Felix, hala Hyunjin'e bakıyordu, ama bu sefer bakışları başka bir şey anlatıyordu. Hyunjin, Felix’in rahatsız olduğunu düşünüp ceketini biraz daha sıkıca tutarken, Felix’in kalbi hızla atmaya başlamıştı. İçinde beliren bu ani duygu, onu tamamen afallatmıştı. Her zaman depresif ve içine kapanık olan Felix, Hyunjin'in bu basit ama içten hareketinden etkilenmişti.

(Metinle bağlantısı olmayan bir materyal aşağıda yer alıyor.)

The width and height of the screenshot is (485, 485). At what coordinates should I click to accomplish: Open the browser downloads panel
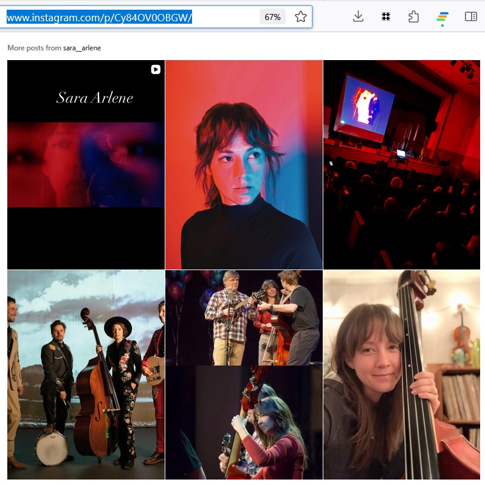(x=358, y=17)
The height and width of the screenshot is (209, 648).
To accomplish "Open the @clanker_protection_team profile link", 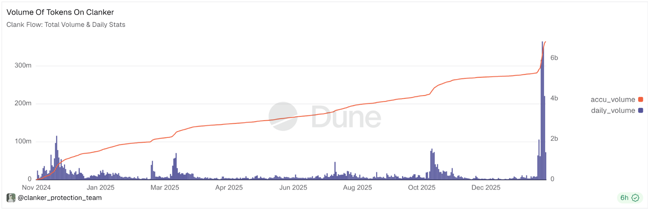I will [60, 198].
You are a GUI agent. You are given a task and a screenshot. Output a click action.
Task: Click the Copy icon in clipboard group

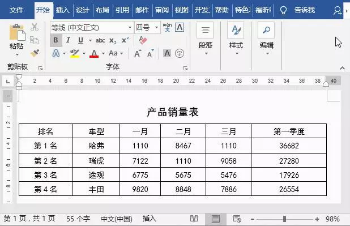pyautogui.click(x=34, y=40)
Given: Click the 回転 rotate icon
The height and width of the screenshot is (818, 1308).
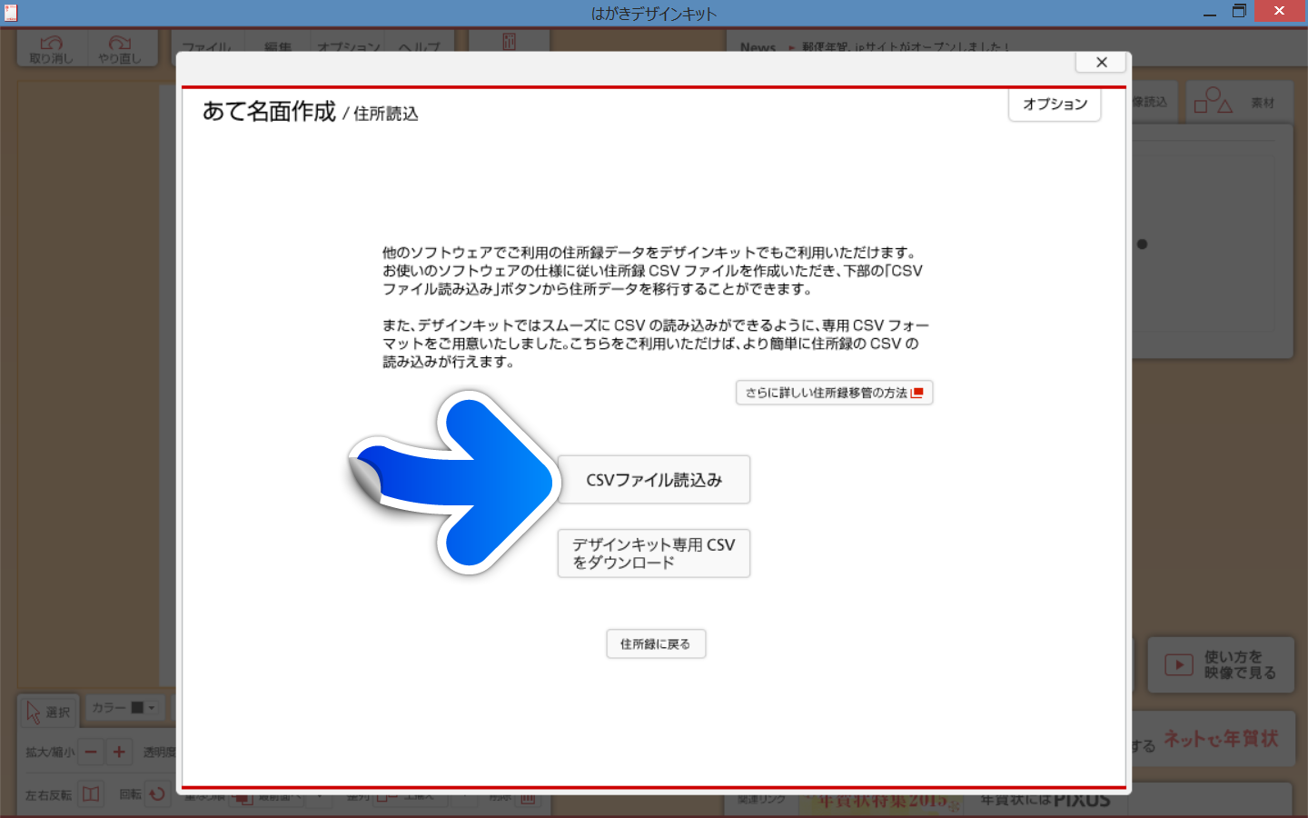Looking at the screenshot, I should pyautogui.click(x=157, y=794).
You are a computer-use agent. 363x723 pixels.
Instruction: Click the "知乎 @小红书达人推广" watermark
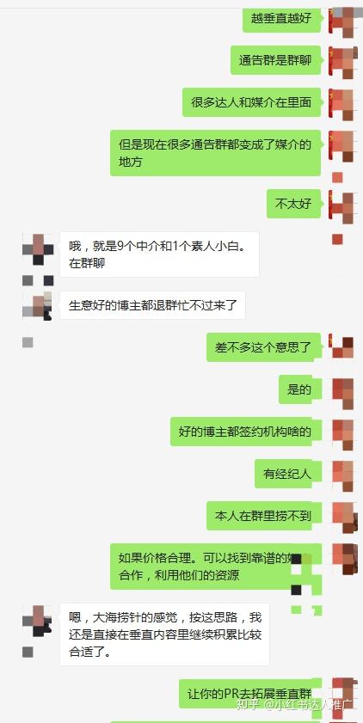click(294, 704)
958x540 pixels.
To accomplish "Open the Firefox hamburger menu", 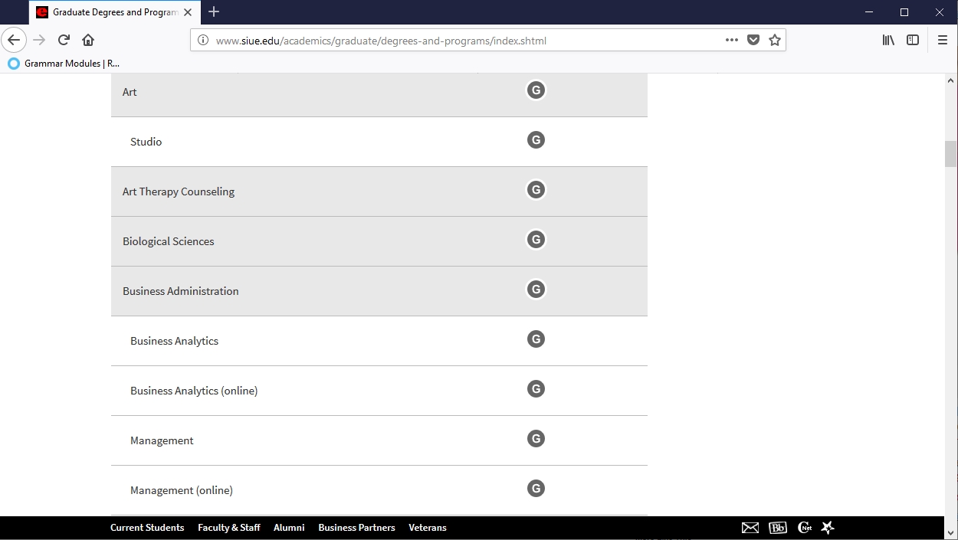I will pos(943,41).
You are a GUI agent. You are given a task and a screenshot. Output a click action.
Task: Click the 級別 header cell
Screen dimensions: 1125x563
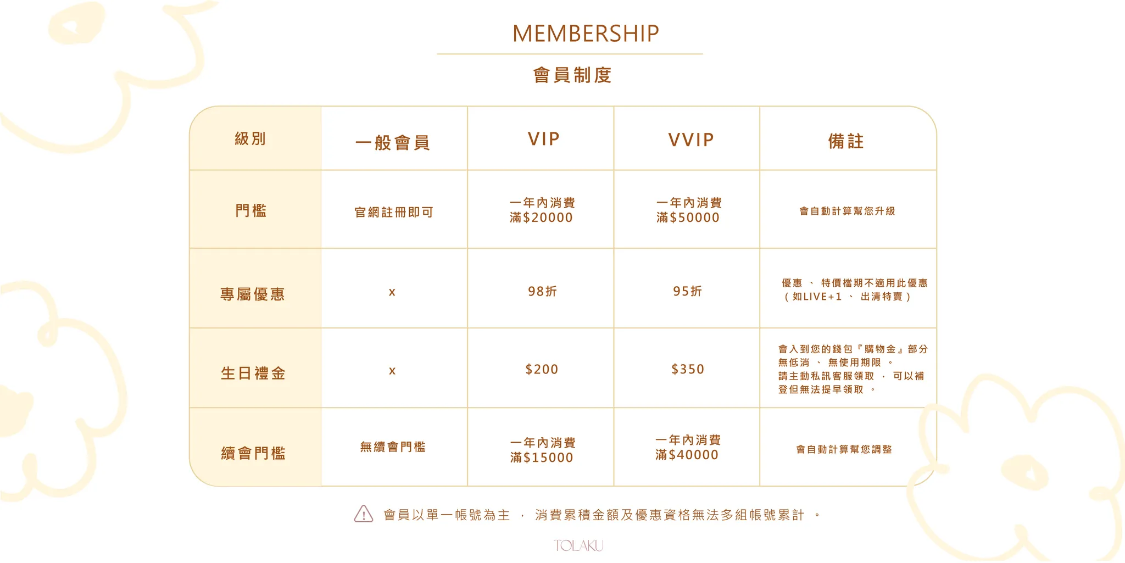coord(250,139)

Elinin Hyunjin’in cebindeki sıcaklıkla birleşmesi, onun içinde tuhaf bir duygu fırtınası kopmasına neden oldu.
Bu his, Felix'in kontrol edemediği bir şekilde kalbini sıkıştırıyordu. Aklında Hyunjin’e daha önce söylediği o söz yankılandı: "İkimizden birisi aşık olursa oyun biter." Felix bu sözü, kendini ve Hyunjin’i korumak için söylemişti. Ama şu an, bu oyunun kurallarını kendisinin bozmak üzere olduğunu anlamamıştı. Hyunjin’in sıcaklığı ve neşesi, Felix'in içine gömülmüş karanlığı parçalıyordu. Ama bu parçalanma, Felix için kaçınılmaz bir sonun habercisiydi. Oyun biterse, her şey biterdi. Fakat şimdi, Felix’in kalbi sadece Hyunjin’e doğru atıyordu.